Says Nepal must generate 10 GW in next 15 years for S Asia
KATHMANDU, Dec 4: Jeffrey D Sachs, a world-renowned professor of economics, has said that hydropower is one sector that can help Nepal achieve sustainable development.
Speaking at a public lecture entitled ‘Sustainable Development in an Uncertain World’ organized by the National Planning Commission (NPC) in Kathmandu on Sunday, Sachs, who is also a leader in sustainable development and a senior UN advisor, suggested that Nepal generate at least 10 GW of hydro power in the next 15 years for the South Asian market.
Hydropower generation can also help Nepal get rid of petroleum dependence and use its own hydroelectric which would be good for national security and good for the air, said Sachs.
“I think it is really a huge strategic opportunity to get 10 to 20 GW of hydroelectric power developed, deployed, coming into the national budget, and funding rest of the development agenda quite quickly,” he added.
Another strategic opportunity for Nepal that Sachs pointed out at the public lecture was the integration with South Asia in general, and with China and India in particular. “Nepal is in between two major countries which are growing fast. Both are big powers in the world, both are mega populations and nuclear powers and major forces in the world. My advice to you is to be friends with both of them to grow alongside with the neighbors because you don’t want to be a poor man in between these two giants,” he said, referring to China and India.

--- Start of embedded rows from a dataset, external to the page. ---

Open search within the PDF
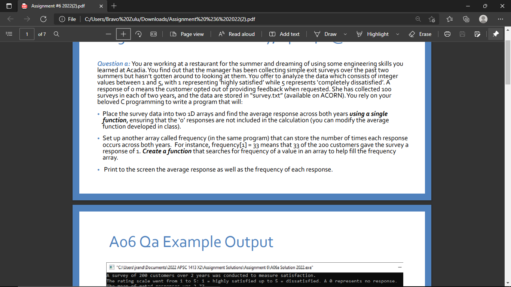Screen dimensions: 511x287 (x=56, y=34)
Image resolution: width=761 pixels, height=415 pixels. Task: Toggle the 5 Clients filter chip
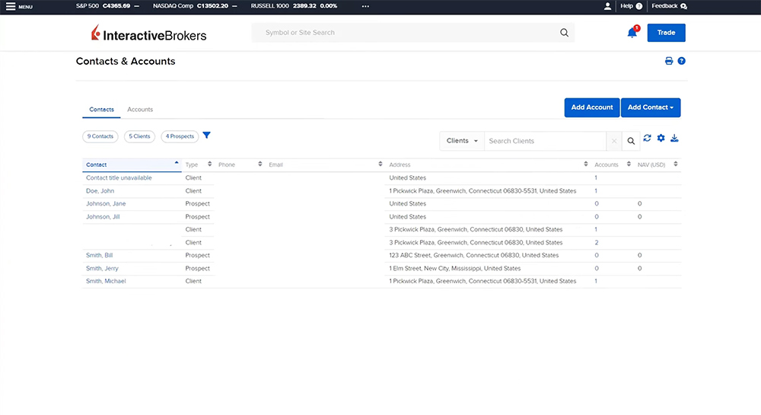click(139, 136)
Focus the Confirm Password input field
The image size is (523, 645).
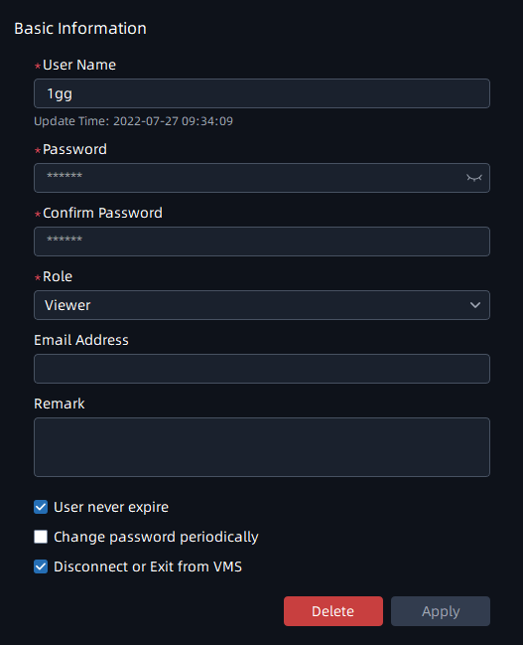point(262,242)
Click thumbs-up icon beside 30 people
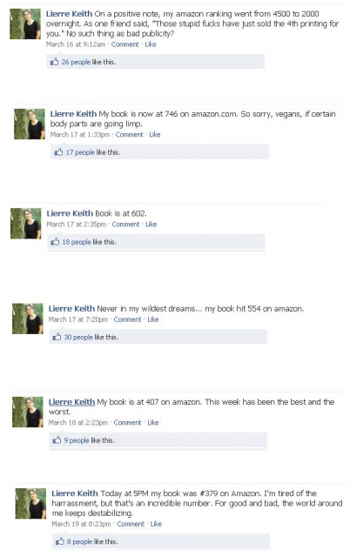The image size is (350, 557). click(x=57, y=337)
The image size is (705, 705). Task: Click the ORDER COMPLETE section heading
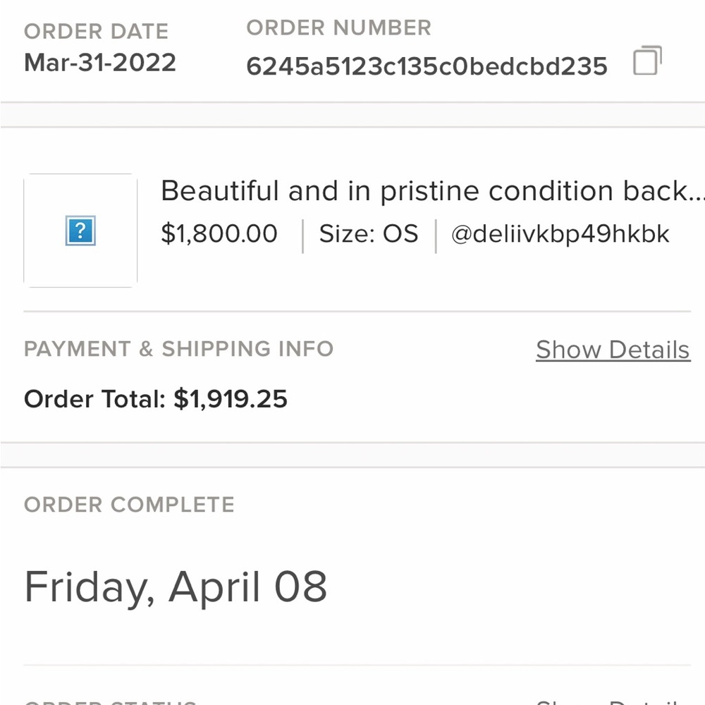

He also said that most of the sustainable development goals (SDGs), a set of 17 goals that the world adopted to end poverty, protect the planet, and ensure prosperity for all, are still a part of national agenda of Nepal.
Stating that the world has been observing geo political, economic and physical uncertainty in recent times, he said that the world adopting the SDGs and agreement on climate change in Paris unanimously is ‘no small feat when we don’t have agreement on anything often’.
He also lauded the significant progress that Nepal has made in millennium development goals despite political and other uncertainties.
Talking about measures to curb corruption, he said that putting cash transactions into banking transactions, adopting e-governance and training officials to set up professional standards are the ways that Nepal can adopt to ‘de-corrupt’ the system.